If you’ve ever met an F1 designer, you will know they inhabit their own fluffy little universe where the car just builds itself and if the process does require a helping hand, then it comes from a hand with fingers as long as ET’s fitted with a wrist that can swivel through 360 degrees. To avoid problems with unbuildable cars, the Force India mechanics are heavily involved with the drawing office and other departments as the new car is designed.
“We feel it’s very good for the mechanics to have an input,” explains Gray. “Hopefully, it makes their lives a bit easier because at the end of the day, they’re the ones working on it. Equally, it’s very good for the guys in the drawing office to have feedback from the guys that are taking the car apart and using the bits that they’ve drawn, so it’s a great interaction. We’ve got a good bond between the two departments and it works well. We haven’t got big funds where we can make lots of parts and hope that they work. We need to get it right first time and I feel this process does assist with that.”
At times, the engineers win, so the mechanics have to make special tools to work on a particular component.
“They’ll see something and say, ‘We won’t be able to get on that.’ It might not necessarily be easy to change and there’s a reason for it, maybe from a strength or performance point of view and that takes precedence over ease of working but the mechanics can have ideas of what sort of tool could get on it and whether that’s something we need to purchase or we need to make. That way when you turn up at the first test, there should be no surprises, you know what does what and how things go together and what tools you need. We’re using this time now to do things like that.”

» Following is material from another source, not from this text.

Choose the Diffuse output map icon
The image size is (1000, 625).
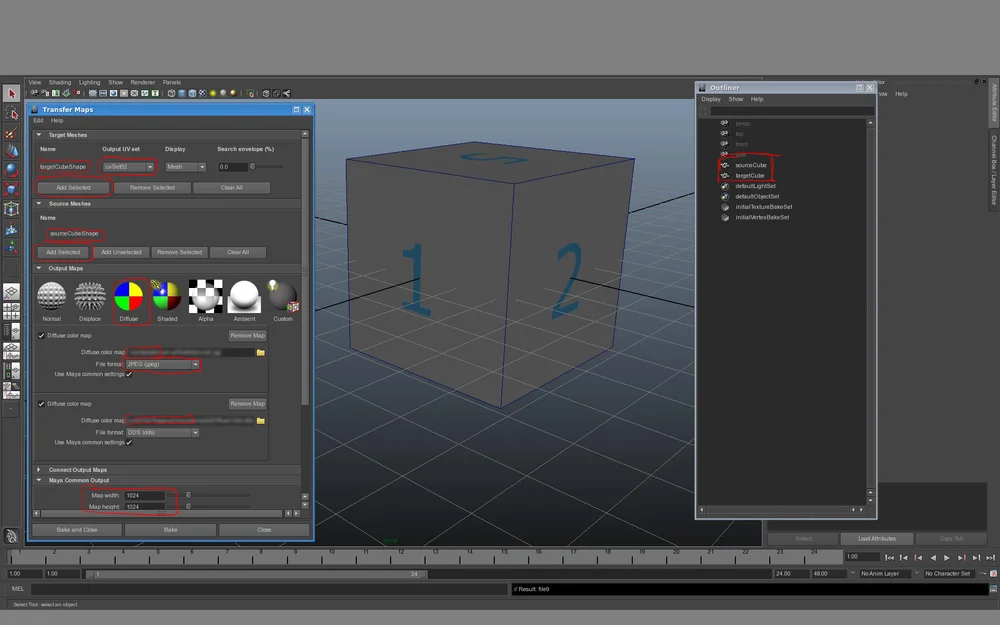(x=128, y=297)
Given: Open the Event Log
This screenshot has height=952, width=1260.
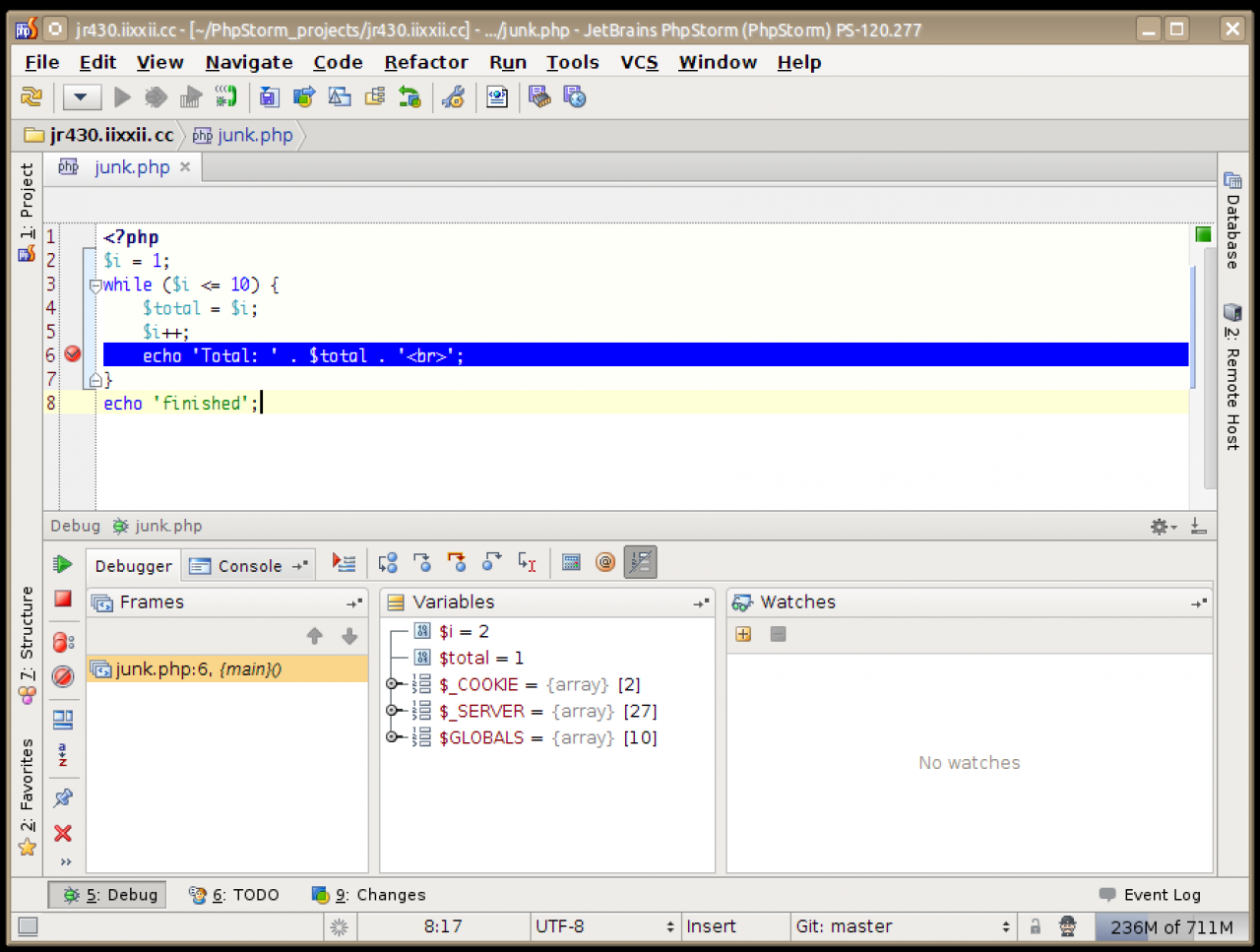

The conventional view of the modern F1 mechanic is of someone who doesn’t even get his hands dirty, simply fitting pre-assembled component groups onto the car and there’s an element of truth to that, given how complex the cars are and how little time there is to do anything over a race weekend.
“Some say that you don’t need to be as qualified to bolt a car together now because everything’s done for you but I disagree,” affirms Gray. “The job’s changed completely from how it used to be, especially over the last six or seven years, and looking ahead to next season, 2017, I think it’s going to change again so it’s going to be another new challenge for everybody.
“The cars are more complex to work on. There’s a lot more stuff on them that you need to deal with from electronics, hydraulics to physical parts. The space that the parts fit in is smaller and the parts themselves are smaller. There are new materials now that we’re using, that makes things smaller, lighter and harder to fit or harder to use, but it’s all in the name of performance so we have to develop with that. So you rely more on your factory staff to be able to do some of those jobs.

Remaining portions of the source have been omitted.